Q1 2025 earnings summary
8 Jul, 2026Executive summary
Revenue for Q1 2025 reached $2,229 million, up 4% year-over-year on a constant currency basis, driven by higher metal packaging shipments and favorable volume/mix, partially offset by lower glass packaging revenues.
Adjusted EBITDA rose 16% year-over-year to $290 million, with metal packaging up 17% and glass packaging up 13%, reflecting improved cost recovery and lower operating costs.
Net loss for the period was $163 million, impacted by $69 million in exceptional items, mainly restructuring costs related to facility closures.

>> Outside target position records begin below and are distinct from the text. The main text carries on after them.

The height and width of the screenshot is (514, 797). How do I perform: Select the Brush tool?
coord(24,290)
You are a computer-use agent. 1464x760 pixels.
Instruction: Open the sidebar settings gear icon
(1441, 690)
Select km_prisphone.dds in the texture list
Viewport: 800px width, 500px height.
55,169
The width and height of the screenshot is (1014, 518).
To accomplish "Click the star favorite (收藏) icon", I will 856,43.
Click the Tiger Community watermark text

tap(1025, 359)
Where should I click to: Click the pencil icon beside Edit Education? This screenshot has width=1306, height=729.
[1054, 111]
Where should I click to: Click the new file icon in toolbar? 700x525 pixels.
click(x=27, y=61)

Metal packaging saw strong global beverage can shipment growth, while glass packaging faced lower shipments but improved profitability.
Financial highlights
Metal packaging adjusted EBITDA was $155 million, up 17% year-over-year and ahead of guidance.
Glass packaging adjusted EBITDA reached $135 million, a 13% increase year-over-year.
Europe and Africa glass segment adjusted EBITDA rose 32% to $90 million, benefiting from lower input costs.
North America glass packaging adjusted EBITDA was $45 million, down 12% year-over-year.
Consolidated cash and available liquidity exceeded $1.1 billion at March 31, 2025.
Outlook and guidance
Full-year 2025 adjusted EBITDA guidance for AMP raised to $695–$720 million from $675–$695 million.
Glass packaging maintains guidance for mid-single-digit adjusted EBITDA growth over 2024's $602 million.
Full-year outlook remains in line with budget, with expectations for gradual recovery in glass packaging shipments in Europe and constrained capital expenditure.
Working capital expected to be a modest use of $20–$30 million; CapEx around $300 million; restructuring costs $60–$65 million; cash tax ~$45 million; cash interest ~$375 million; lease repayments $125–$130 million.